## [Directions]
A - Repeat the passage of the Azure Search announcement from "From finding a" up to and including "especially for businesses.", word for word.
B - In the Azure Search announcement, what is the maximum total index size on a fully scaled out L2?

## [Extracted text]
___

Azure Search is an AI-powered cloud search service for modern mobile and web app development. Azure Search is the only cloud search service with built-in artificial intelligence (AI) capabilities that enrich all types of information to easily identify and explore relevant content at scale. It uses the same integrated Microsoft natural language stack as Bing and Office, plus prebuilt AI APIs across vision, language, and speech. With Azure Search, you spend more time innovating on your websites and applications, and less time maintaining a complex search solution.

Today we are announcing the preview of two new service tiers for Storage Optimized workloads in Azure Search. These L-Series tiers offer significantly more storage at a reduced cost per terabyte when compared to the Standard tiers, ideal for solutions with a large amount of index data and lower query volume throughout the day, such as internal applications searching over large file repositories, archival scenarios when you have business data going back many years, or e-discovery applications.     

Searching over all your content

From finding a product on a retail site to looking up an account within a business application, search services power a wide range of solutions with differing needs. While some scenarios like product catalogs need to search over a relatively small amount of information (100MB to 1GB) quickly, for others it’s a priority to search over large amounts of information in order to properly research, perform business processes, and make decisions. With information growing at the rate of 2.5 quintillion bytes of new data per day, this is becoming a much more common–and costly– scenario, especially for businesses.

What’s new with the L-series tier

The new L-Series service tiers support the same programmatic API, command-line interfaces, and portal experience as the Basic and Standard tiers of Azure Search. Internally, Azure Search provisions compute and storage resources for you based on how you’ve scaled your service. Compared to the S-Series, each L-Series search unit has significantly more storage I/O bandwidth and memory, allowing each unit’s corresponding compute resources to address more data. The L-Series is designed to support much large indexes overall (up to 24 TB total on a fully scaled out L2) for applications.

___

## [Data]

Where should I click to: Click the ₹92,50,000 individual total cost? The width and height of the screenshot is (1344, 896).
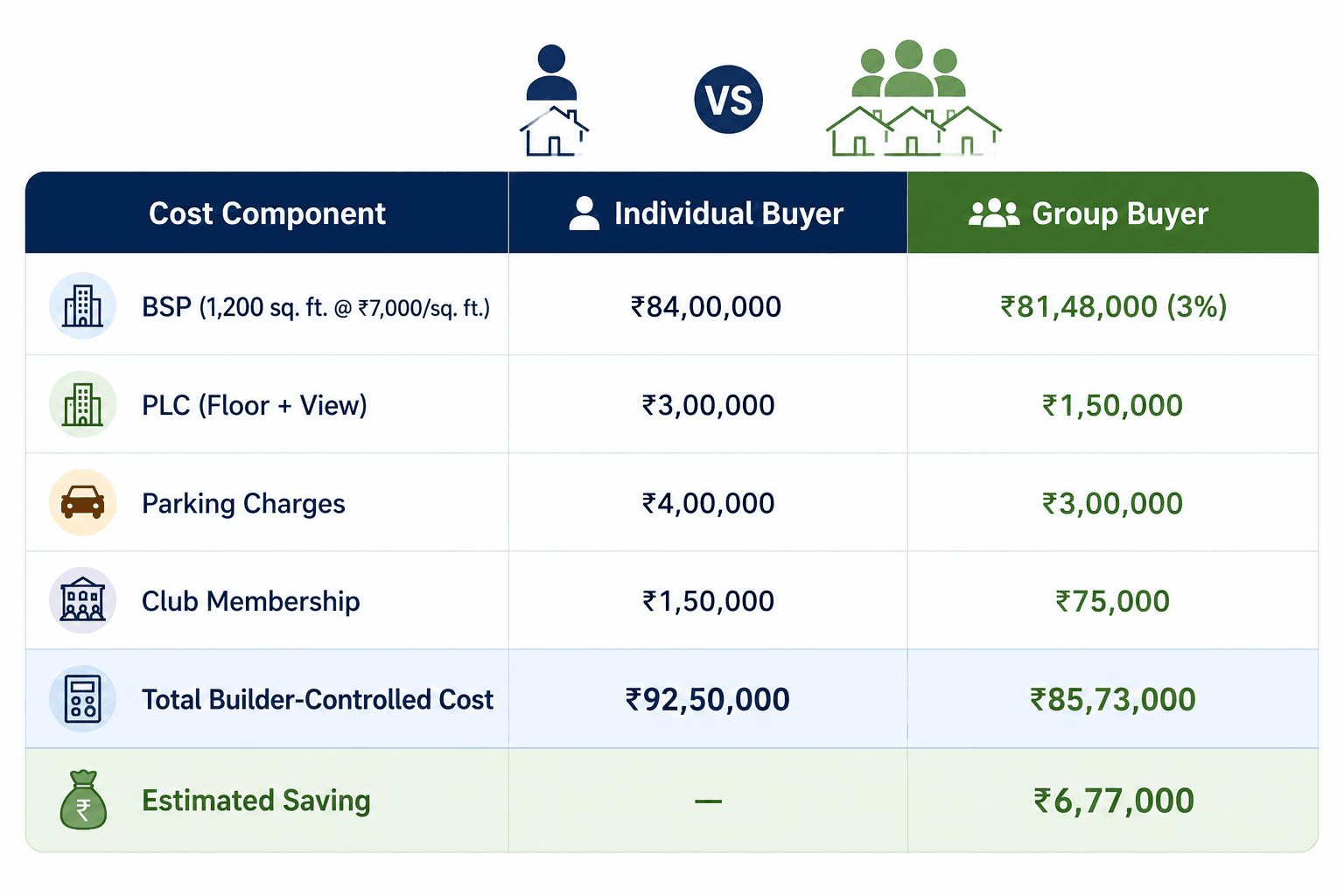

___

## [Full answers]
A -
From finding a product on a retail site to looking up an account within a business application, search services power a wide range of solutions with differing needs. While some scenarios like product catalogs need to search over a relatively small amount of information (100MB to 1GB) quickly, for others it’s a priority to search over large amounts of information in order to properly research, perform business processes, and make decisions. With information growing at the rate of 2.5 quintillion bytes of new data per day, this is becoming a much more common–and costly– scenario, especially for businesses.

B - Up to 24 TB.